A/T: How did you hear about Afropunk?

I know Afropunk from a long-run about 6 years, I have two friends in America, who talked to me about it. It really caught my attention, on Afropunk 2013, when they had all the pictures on their page. I think everyone caught in hand of what was going on.

A/T: Do you identify more to the Afro or Punk part?

For me I’m from London, my mum always told me what she was doing at the time. To me Punk is about attitude, and do whatever you want to express yourself, and Afro is about African heritage, obviously I’m a Black woman, that’s me first and foremost so I’d say to me the two combine to represent myself.

A/T: Where are you from?

I’m from Nigeria. I grew-up in South-East and West London on a very mixed and diverse Afro-Caribbean kind of diaspora.

A/T: Do you feel more for Black Lives Matter or All Lives Matter?

Black Lives Matter. Because at the moment the inequality and the examples of injustices are directed towards Africans, it’s a long descending issue that historically took part of the infrastructure of our society. I did a lot of researches to understand the roots, I’m discovering reading loads and loads, you can literally go through all libraries in the UK here and you will see written down in books, that they talked about the African species at the time. Literally species, and these studies were brought by science!!

For now, Black Lives definitely Matter.

A/T: Do you think that people in the UK can relate to the Afro-American movement as well?

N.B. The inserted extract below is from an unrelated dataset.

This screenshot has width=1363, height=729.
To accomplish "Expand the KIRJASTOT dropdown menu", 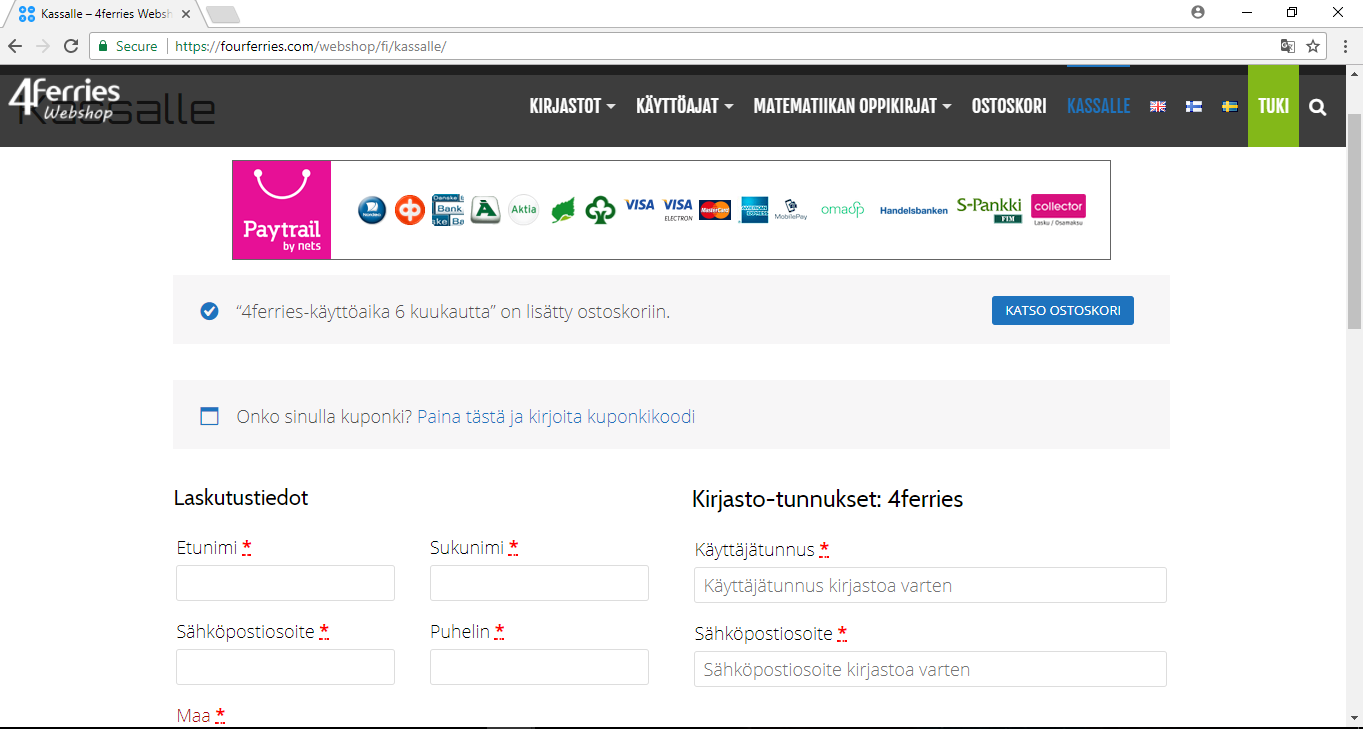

Absolutely! I think people in the UK shouldn’t get distracted. Like some people think that because they made it, racism no longer exists, people do that a lot in the UK…People compare US to the UK and say well it doesn’t happen here. Yeah, it happens here! it’s just a different way, it’s very much behind the scene, but it definitely happens so people should relate.

A/T: According to you, what is it to be Black in 2016?

Being rich in your spirit and your soul, in what don’t even matter to you: what you like to eat, the way you dance, the way our body is shaped…to me that’s what being black is. I mean defining the spirit that link it all together. I used to tell my Caribbean, Latino friends (that I met in South America) don’t think we’re all different because you speak Portuguese, you speak Spanish and you speak English. No we’re all in the same colony, we were all colonized by Europe in a way. So don’t think of the differences and focus on our similarities.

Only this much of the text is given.